While Intel nurses a self-inflicted wound after pulling the plug on its long-anticipated Larrabee graphics chip, analysts said rivals AMD and Nvidia need to make hay with the extra time they've been given.
Last week, Intel announced that it was nixing the release of its Larrabee graphics processor. Larrabee, which had been loosely defined as a graphics chip with between 10 and 100 cores, initially was slated for release in 2009. Then Intel pushed the release date back to 2010. Finally, it pulled the plug on an official release date all together.
Larrabee was to be Intel's first discreet graphics processor.
Nick Knupffer, an Intel spokesman, told Computerworld that the silicon and software for Larrabee were behind schedule so release plans had to be cancelled. He would not say what problems caused the delay.
“We remain committed to getting a graphics product out in 2010,” said Knupffer. He declined to say whether that product would be Larrabee or a different graphics processor, but stressed that there would be a many-core graphics chip announced in 2010.
“We have been talking about Larrabee for quite some time – since 2007,” said Knupffer. “We are disappointed the product is not where we expected it to be. Obviously, this is not our ideal scenario.”
Rob Enderle, an analyst with the Enderle Group, called this a significant cancellation for Intel, one that could help its rivals, AMD and Nvidia pull further ahead in the graphics realm.
“This represented Intel's major push into high-end graphics and their response to AMD's Fusion efforts. It had high strategic importance,” said Enderle, adding that there was some doubt in the industry as to whether Intel could pull Larrabee out. “This was a substantial miss, given how much focus they had put on this part. Actually, this is both bad news for Intel and good news for AMD and Nvidia.”
Dan Olds, an analyst with the Gabriel Consulting Group, noted that for Intel to be top dog in all things semiconductor, which seems to be on the company's to-do list, it needs to throw its hat into the graphics chip part of the business. Does Intel need the graphics business to be successful and stay in the black? Definitely not. But it does want that business.

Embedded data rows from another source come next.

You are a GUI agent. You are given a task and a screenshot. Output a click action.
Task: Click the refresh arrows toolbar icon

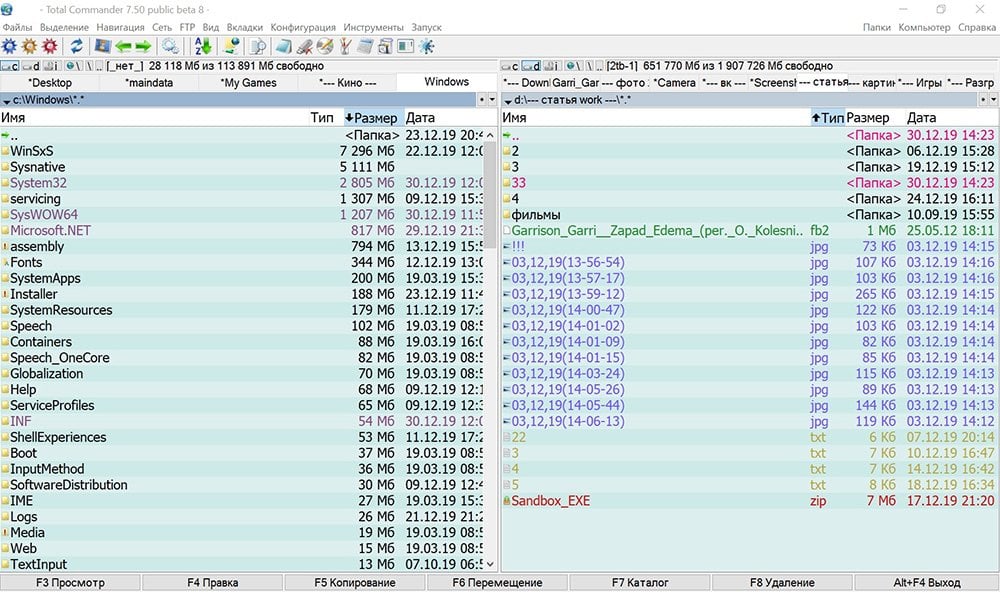tap(76, 46)
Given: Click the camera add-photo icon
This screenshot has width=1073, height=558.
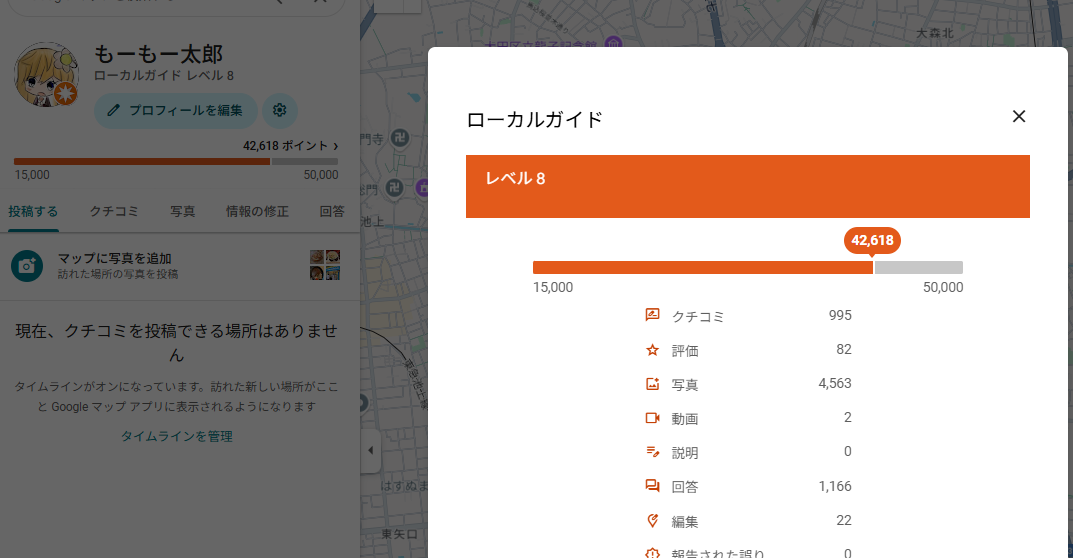Looking at the screenshot, I should 27,266.
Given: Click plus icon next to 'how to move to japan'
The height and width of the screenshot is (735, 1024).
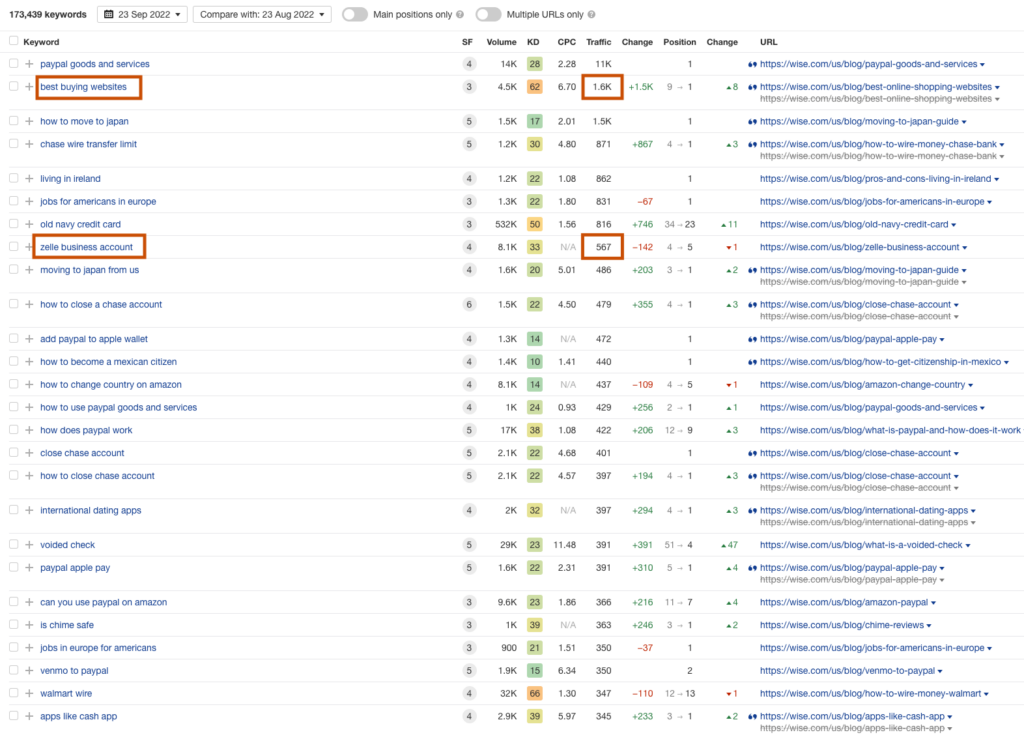Looking at the screenshot, I should tap(29, 121).
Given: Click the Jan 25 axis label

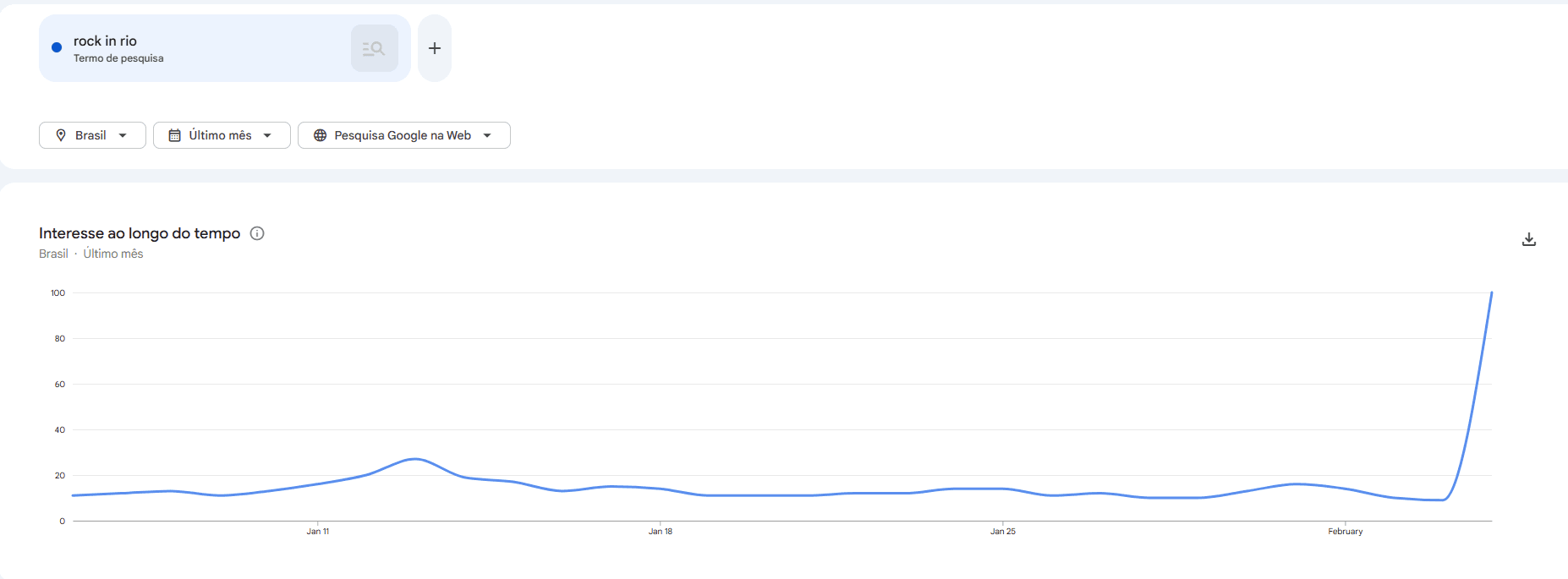Looking at the screenshot, I should 1003,532.
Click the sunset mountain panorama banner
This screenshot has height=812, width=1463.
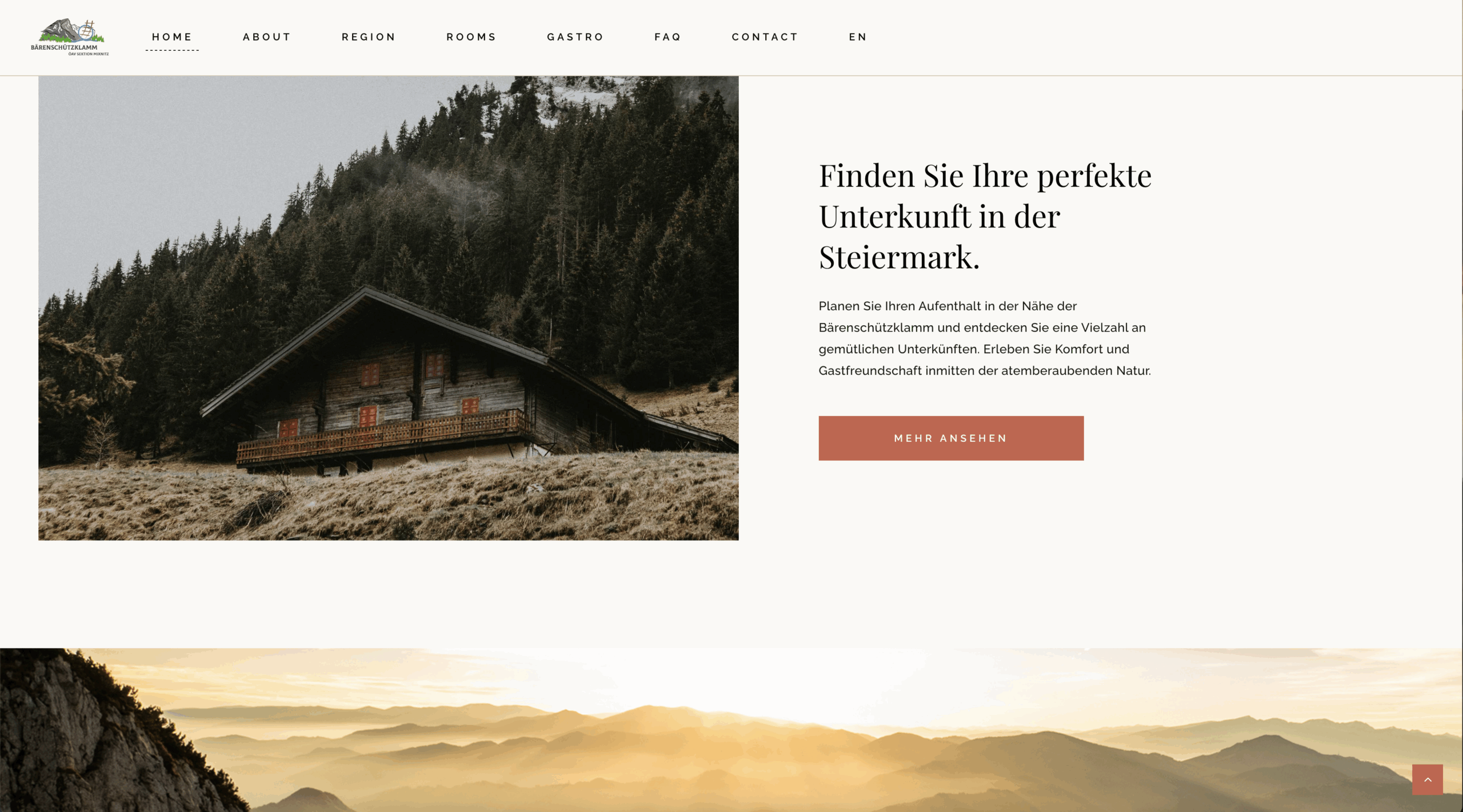click(732, 730)
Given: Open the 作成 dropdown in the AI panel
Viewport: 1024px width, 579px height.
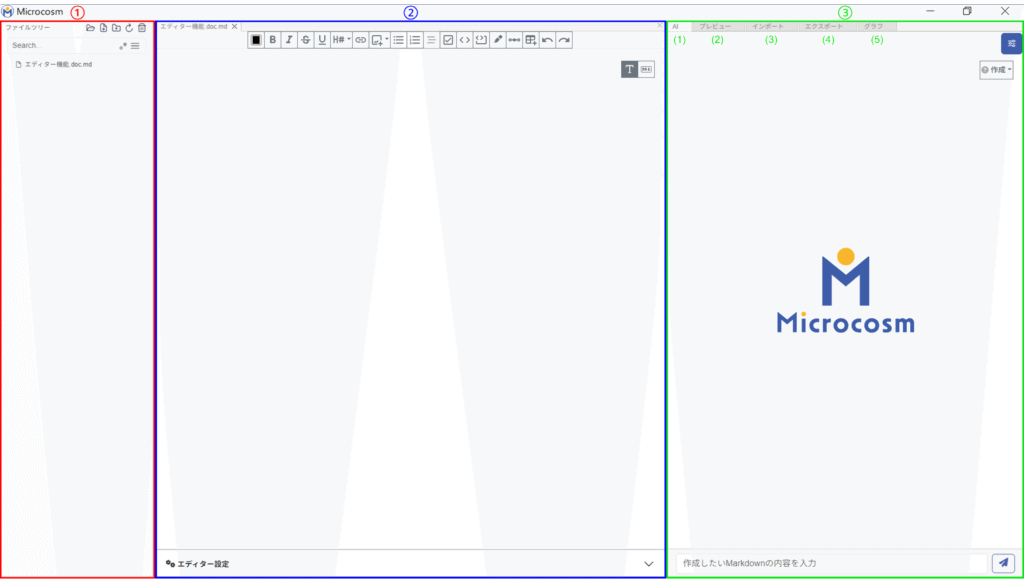Looking at the screenshot, I should coord(997,70).
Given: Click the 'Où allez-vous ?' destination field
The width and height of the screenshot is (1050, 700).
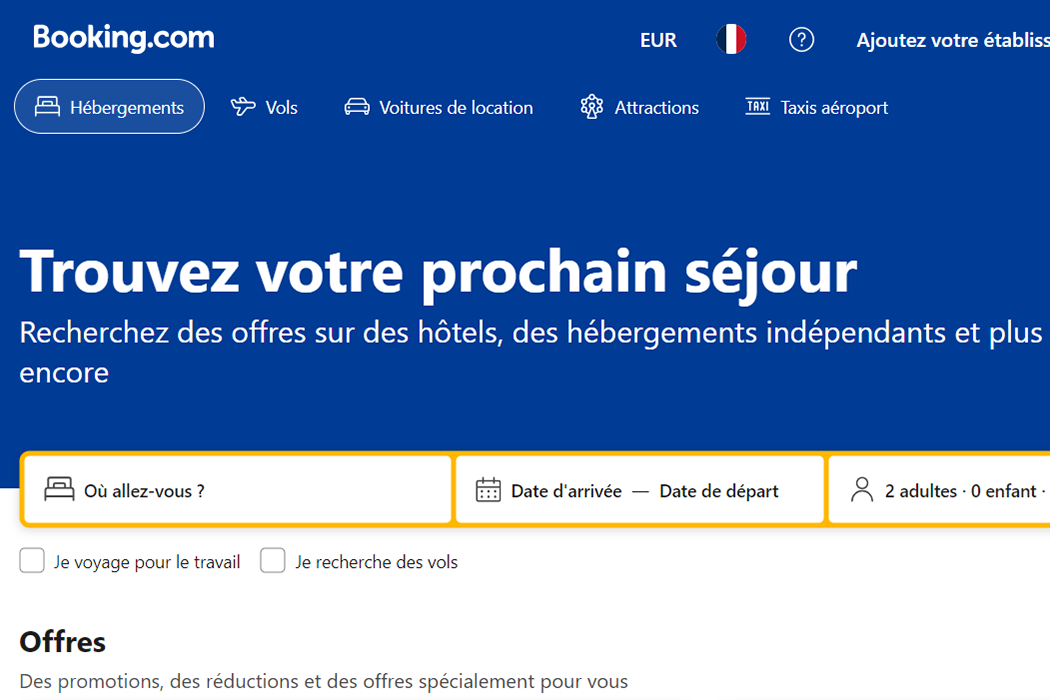Looking at the screenshot, I should pyautogui.click(x=237, y=490).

“Nvidia has been moving to gain the high ground very quickly over the past few years and they've done a good job of staying ahead of both Intel and AMD,” added Olds. “Larrabee was supposed to be an Intel response that would give them a significant advantage of Nvidia. With the death of Larrabee, this gives Nvidia a clear path for the next couple of years, at least…. This definitely gives both Nvidia and AMD more time for them to make chips while the sun shines.”